● **EXERCISE BRIEF**: Copy, from the listing, every line in which the string "thumbnail" is present.

***

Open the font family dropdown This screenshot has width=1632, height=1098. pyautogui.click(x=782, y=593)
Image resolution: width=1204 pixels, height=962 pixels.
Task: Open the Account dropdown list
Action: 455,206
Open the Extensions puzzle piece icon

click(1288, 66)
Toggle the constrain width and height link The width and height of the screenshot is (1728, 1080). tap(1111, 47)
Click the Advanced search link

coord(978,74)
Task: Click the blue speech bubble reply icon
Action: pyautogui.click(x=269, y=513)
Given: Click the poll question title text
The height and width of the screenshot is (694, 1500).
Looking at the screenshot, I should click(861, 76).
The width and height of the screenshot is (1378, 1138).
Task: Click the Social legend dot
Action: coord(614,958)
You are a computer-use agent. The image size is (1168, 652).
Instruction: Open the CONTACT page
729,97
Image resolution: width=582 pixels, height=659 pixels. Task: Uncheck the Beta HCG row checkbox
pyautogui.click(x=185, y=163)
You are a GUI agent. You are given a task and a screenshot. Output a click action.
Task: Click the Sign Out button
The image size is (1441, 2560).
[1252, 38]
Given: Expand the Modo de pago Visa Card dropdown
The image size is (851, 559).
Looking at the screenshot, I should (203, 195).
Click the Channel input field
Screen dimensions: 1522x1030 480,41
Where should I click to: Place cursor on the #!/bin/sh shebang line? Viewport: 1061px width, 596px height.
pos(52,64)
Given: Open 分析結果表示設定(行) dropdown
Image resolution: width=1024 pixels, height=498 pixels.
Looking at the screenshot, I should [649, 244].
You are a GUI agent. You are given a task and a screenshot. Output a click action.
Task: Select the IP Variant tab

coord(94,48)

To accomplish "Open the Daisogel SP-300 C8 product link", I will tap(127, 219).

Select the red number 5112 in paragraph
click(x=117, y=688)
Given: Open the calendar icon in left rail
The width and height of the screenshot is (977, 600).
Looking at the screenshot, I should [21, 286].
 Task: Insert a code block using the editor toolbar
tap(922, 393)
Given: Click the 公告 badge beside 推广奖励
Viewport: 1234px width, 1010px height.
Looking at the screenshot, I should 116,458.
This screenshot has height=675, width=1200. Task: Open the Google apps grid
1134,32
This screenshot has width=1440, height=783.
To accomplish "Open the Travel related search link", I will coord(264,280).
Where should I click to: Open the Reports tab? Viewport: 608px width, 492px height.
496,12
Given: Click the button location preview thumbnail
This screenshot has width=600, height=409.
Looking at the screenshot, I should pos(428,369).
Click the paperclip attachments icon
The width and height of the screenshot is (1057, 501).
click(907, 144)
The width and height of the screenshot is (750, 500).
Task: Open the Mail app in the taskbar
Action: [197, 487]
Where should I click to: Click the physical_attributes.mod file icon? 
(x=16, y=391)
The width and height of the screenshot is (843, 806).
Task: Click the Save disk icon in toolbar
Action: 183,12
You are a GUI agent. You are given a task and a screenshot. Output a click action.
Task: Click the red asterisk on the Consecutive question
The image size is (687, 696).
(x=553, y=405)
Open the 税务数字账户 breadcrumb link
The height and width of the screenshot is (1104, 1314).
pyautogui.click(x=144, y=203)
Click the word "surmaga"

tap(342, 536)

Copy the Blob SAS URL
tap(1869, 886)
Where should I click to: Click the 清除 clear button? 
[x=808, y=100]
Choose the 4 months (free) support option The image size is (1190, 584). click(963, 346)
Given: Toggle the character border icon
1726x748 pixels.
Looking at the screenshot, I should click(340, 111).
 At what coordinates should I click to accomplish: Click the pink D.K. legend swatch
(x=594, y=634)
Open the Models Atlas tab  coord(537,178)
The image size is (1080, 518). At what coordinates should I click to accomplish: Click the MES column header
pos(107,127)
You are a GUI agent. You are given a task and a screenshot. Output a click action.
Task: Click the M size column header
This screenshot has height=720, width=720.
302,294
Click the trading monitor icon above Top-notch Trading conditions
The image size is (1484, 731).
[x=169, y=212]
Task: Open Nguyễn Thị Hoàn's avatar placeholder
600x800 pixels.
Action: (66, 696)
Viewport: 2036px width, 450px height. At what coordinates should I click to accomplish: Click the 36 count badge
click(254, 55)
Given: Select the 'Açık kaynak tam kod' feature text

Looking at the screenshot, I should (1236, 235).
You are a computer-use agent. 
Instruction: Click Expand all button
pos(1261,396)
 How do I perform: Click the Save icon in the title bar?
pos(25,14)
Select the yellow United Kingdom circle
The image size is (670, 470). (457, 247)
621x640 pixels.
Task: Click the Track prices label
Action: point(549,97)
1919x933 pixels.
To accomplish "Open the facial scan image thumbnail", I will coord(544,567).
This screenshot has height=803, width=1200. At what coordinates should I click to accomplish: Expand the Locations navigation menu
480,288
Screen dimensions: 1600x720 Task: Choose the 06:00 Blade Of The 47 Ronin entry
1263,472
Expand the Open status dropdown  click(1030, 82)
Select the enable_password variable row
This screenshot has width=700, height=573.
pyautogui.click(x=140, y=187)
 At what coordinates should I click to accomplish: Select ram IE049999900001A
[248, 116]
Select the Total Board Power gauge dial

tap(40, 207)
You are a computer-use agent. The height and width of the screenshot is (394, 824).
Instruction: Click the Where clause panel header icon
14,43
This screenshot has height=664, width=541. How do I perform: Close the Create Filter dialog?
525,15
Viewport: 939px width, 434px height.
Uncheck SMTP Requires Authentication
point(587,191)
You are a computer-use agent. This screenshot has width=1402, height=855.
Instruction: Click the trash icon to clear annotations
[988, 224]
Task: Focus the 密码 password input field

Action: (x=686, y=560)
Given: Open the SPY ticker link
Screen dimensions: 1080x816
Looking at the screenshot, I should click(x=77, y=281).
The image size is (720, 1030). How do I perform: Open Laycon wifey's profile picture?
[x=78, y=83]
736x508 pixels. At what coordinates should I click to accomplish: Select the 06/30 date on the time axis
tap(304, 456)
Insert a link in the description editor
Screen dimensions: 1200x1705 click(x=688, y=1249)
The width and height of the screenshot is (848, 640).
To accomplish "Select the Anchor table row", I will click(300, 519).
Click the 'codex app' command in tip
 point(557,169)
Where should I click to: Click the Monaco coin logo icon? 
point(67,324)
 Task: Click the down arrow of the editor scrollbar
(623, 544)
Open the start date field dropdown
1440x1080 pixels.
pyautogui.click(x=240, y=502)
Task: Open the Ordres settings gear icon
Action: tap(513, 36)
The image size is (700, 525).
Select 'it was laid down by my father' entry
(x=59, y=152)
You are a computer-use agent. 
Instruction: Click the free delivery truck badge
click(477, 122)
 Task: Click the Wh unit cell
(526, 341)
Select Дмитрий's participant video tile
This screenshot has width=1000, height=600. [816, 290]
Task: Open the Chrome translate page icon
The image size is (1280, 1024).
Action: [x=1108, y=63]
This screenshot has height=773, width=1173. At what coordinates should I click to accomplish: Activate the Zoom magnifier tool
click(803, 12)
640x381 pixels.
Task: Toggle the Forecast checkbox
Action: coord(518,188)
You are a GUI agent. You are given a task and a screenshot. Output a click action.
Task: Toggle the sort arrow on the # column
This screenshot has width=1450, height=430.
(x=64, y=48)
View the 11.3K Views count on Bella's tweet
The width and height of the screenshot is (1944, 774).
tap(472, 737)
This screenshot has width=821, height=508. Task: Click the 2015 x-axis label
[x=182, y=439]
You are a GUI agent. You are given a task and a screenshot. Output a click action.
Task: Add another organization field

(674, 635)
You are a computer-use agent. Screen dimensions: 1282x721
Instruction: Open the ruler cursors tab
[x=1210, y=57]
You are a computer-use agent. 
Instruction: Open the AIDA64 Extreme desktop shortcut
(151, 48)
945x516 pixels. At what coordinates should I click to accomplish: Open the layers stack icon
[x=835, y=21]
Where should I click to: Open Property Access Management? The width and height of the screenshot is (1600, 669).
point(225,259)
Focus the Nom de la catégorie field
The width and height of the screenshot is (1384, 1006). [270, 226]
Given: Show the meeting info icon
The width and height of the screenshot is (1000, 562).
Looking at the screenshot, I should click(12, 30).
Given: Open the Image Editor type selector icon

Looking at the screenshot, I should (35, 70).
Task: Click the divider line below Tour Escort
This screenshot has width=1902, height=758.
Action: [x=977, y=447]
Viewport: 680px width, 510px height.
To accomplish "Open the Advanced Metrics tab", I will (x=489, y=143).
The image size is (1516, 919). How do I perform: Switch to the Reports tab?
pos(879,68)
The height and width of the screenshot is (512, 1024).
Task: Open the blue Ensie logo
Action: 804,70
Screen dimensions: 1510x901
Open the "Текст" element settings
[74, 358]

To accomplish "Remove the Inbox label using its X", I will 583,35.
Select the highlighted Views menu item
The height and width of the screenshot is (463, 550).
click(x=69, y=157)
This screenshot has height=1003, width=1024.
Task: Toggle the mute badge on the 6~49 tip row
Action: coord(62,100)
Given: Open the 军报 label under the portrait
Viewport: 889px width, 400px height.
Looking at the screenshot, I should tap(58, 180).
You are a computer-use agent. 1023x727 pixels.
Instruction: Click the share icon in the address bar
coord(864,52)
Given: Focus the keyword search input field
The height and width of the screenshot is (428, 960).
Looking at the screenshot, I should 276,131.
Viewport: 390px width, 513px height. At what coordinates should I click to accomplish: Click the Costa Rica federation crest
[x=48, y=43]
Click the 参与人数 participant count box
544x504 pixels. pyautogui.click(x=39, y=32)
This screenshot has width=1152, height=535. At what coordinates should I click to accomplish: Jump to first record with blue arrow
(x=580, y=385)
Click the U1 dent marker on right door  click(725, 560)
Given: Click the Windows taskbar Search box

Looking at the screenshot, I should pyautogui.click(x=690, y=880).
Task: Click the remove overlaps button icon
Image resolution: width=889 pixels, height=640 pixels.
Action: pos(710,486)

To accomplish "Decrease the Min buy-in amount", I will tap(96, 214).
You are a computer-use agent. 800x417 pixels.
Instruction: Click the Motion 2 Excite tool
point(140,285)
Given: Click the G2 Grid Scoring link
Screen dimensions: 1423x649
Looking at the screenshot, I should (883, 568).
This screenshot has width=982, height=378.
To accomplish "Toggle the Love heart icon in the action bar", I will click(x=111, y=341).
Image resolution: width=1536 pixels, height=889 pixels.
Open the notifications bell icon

***

● **WRITTEN SOLUTION**:
Given: Click the button location preview thumbnail
To accomplish "Open the facial scan image thumbnail", I will coord(544,567).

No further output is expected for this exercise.